Pour Israël, ca ne serait pas forcément une mauvaise affaire puisque le Hamas prendrait fort probablement le dessus sur les autres factions armées de Gaza (le Jihad Islamique en particulier), et serait sous la dépendance directe du Qatar qui est fort peu susceptible de vouloir se lancer dans une confrontation directe avec Israël.
Beaucoup des amendements à la proposition de cessez-le-feu initiale s’inscrivent dans cette stratégie comme par exemple la construction d’une voie navigable avec l’aide de la Turquie, la possibilité d’effectuer des virements bancaires vers la bande de Gaza, ou la réouverture des points de passage.
L’Egypte s’est évidemment montrée très réticente à ces propositions et s’est en particulier opposée à ce que l’ouverture du point de passage de Rafah entre Gaza et l’Egypte figure dans l’accord final. De même, l’insistance de l’Egypte à vouloir négocier avec une représentation palestinienne unifiée (et pas uniquement avec les représentants des combattants) s’explique bien prosaïquement par sa crainte de voir la “Résistance” tirer seule les bénéfices politiques du cessez-le-feu ; en imposant que les points de passage soient contrôlés par l’Autorité Palestinienne, l’Egypte et Israël ont par ailleurs replacé Mahmoud Abbas au centre du jeu alors qu’il avait été complètement marginalisé durant le conflit.
Ce n’est qu’au terme de ces luttes d’influence qu’un accord de cessez-le-feu a pu être trouvé.
La joie a aussitôt éclaté à Gaza et le Hamas s’est empressé de revendiquer une “victoire” sur Israël. Pourtant, l’accord de cessez-le-feu est quasi-identique à celui de novembre 2012 qui avait mis un terme au précédent conflit ; il est même moins bon puisque l’accord de 2012 prévoyait l’ouverture du terminal de Rafah sans contrôle de l’Autorité Palestinienne.

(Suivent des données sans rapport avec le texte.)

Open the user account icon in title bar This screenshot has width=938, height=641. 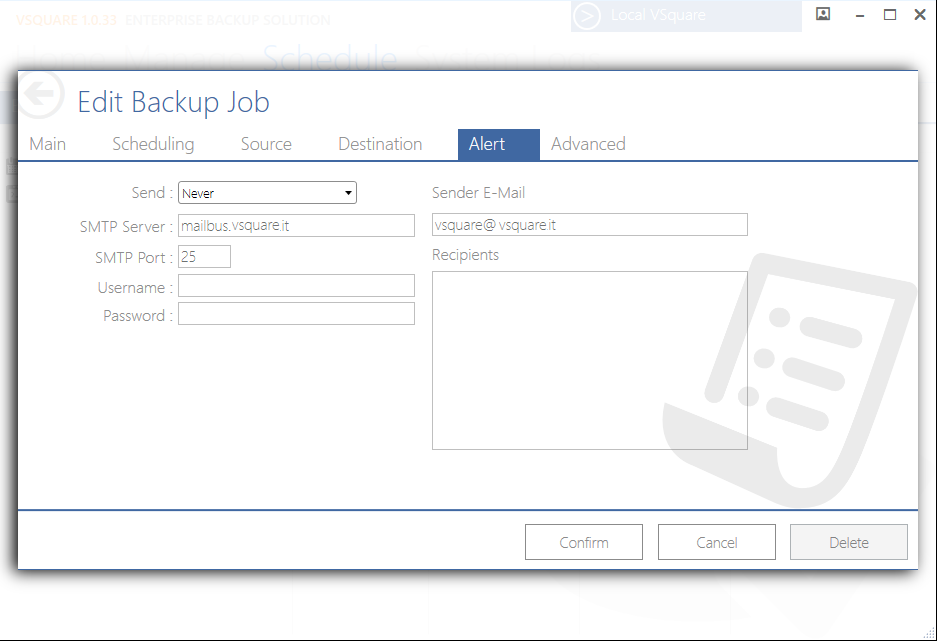click(823, 14)
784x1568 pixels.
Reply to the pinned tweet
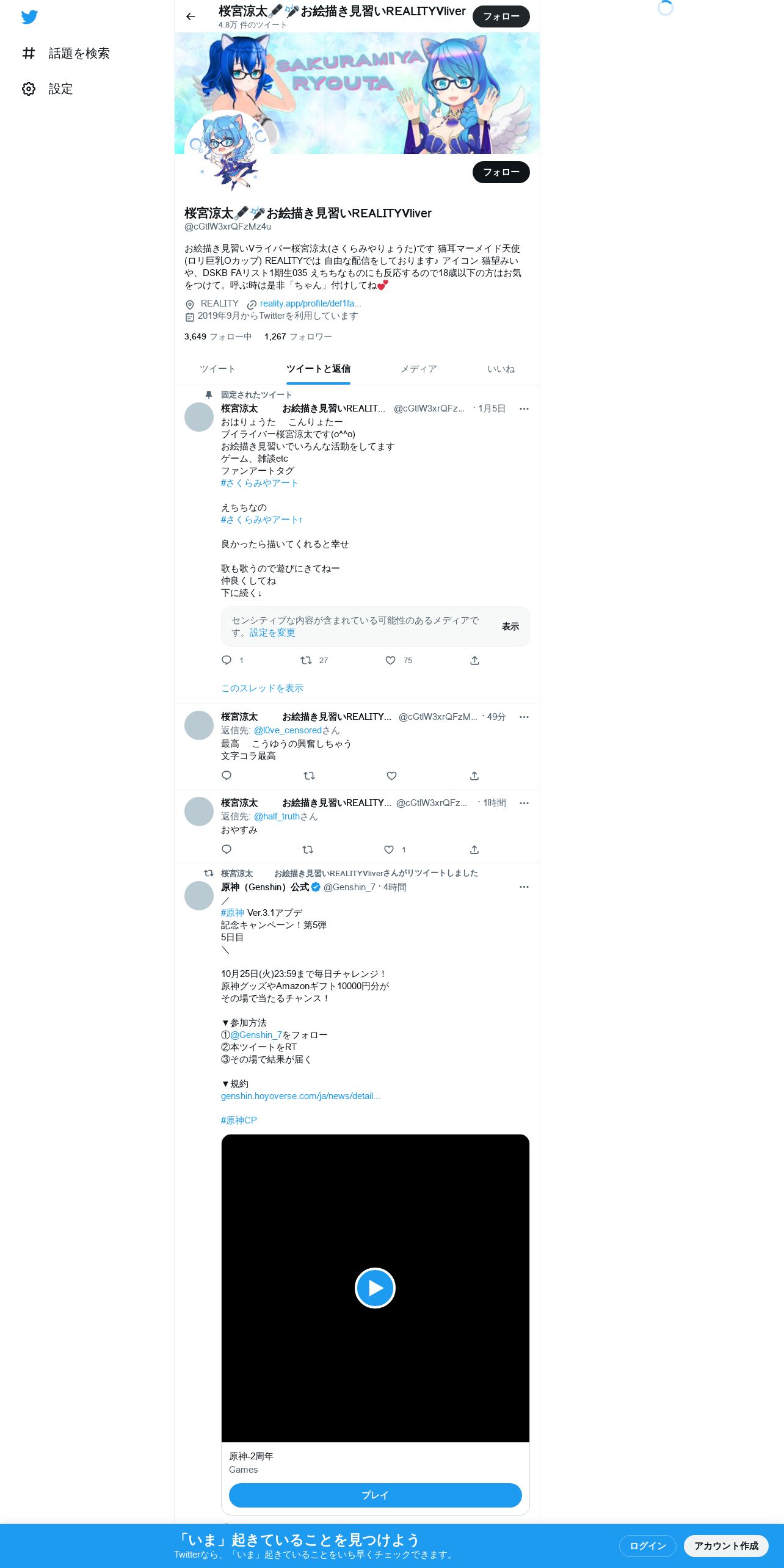(x=227, y=660)
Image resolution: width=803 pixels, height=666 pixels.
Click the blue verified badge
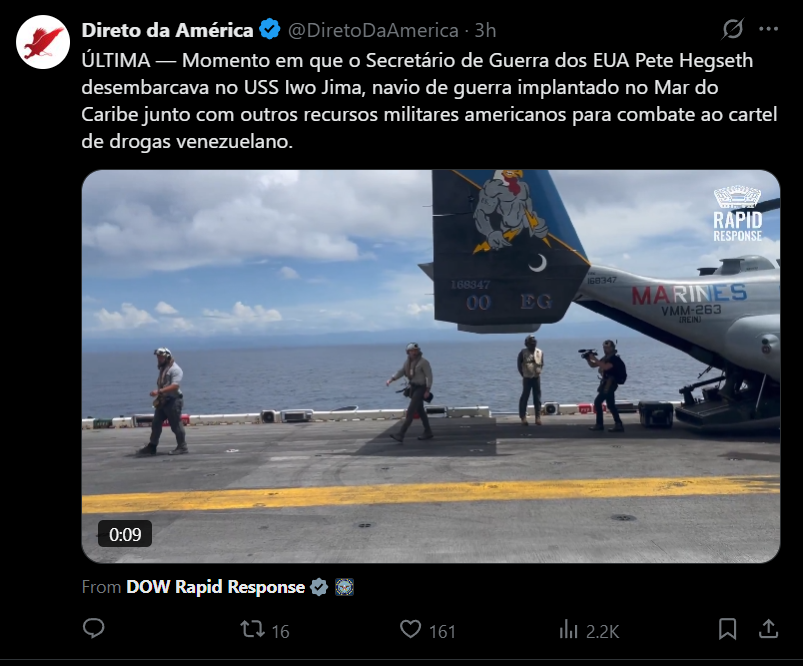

Et il y a bien peu de chances que les négociations complémentaires qui doivent se tenir prochainement donnent lieu à d’importantes avancées. En d’autres termes, il est très peu probable que ce cessez-le-feu soit pérenne.
Ne reste-t-il donc à Gaza pour seule perspective que de rester une prison à ciel ouvert vivant dans la crainte d’une autre opération militaire israélienne ? C’est probable si la Palestine reste paralysée par la rivalité Hamas-Fatah. Mais les deux partis sont en proie à de sérieuses remises en cause internes qui pourraient déboucher sur une refondation du paysage politique palestinien. Le Fatah est complètement décrédibilisé par l’échec de sa stratégie de négociation avec Israël ; selon un sondage récent, si une élection présidentielle avait lieu aujourd’hui, Abbas s’inclinerait devant Haniyeh sur un score sans appel (31% contre 61%) et 72% des Palestiniens sont favorables à l’extension à la Cisjordanie de la stratégie armée du Hamas. Certains dirigeants du Fatah, comme Marwan Barghouti, estiment que leur parti est au bord de l’effondrement et l’exhortent à renouer avec une attitude offensive à l’égard d’Israël.
Au sein du Hamas on observe une césure profonde entre une direction politique exilée au Qatar et qui a pris ses distances avec l’axe Iran-Syrie-Hezbollah, et les combattants de la branche armée qui sont restés très proches de cet axe dit de la “Résistance”. De plus, le Jihad Islamique, qui s’est imposé comme un acteur incontournable lors du conflit, est lui aussi très proche de l’Iran. Il faut beaucoup d’imagination pour entrevoir une troisième voie impulsée par les contestataires du Fatah, la branche armée du Hamas et le Djihad Islamique, et encore plus pour savoir où elle pourrait mener. Mais la domination délétère du Hamas et du Fatah sur la Palestine semble être à bout de course et il n’y aura pas grand monde pour la regretter.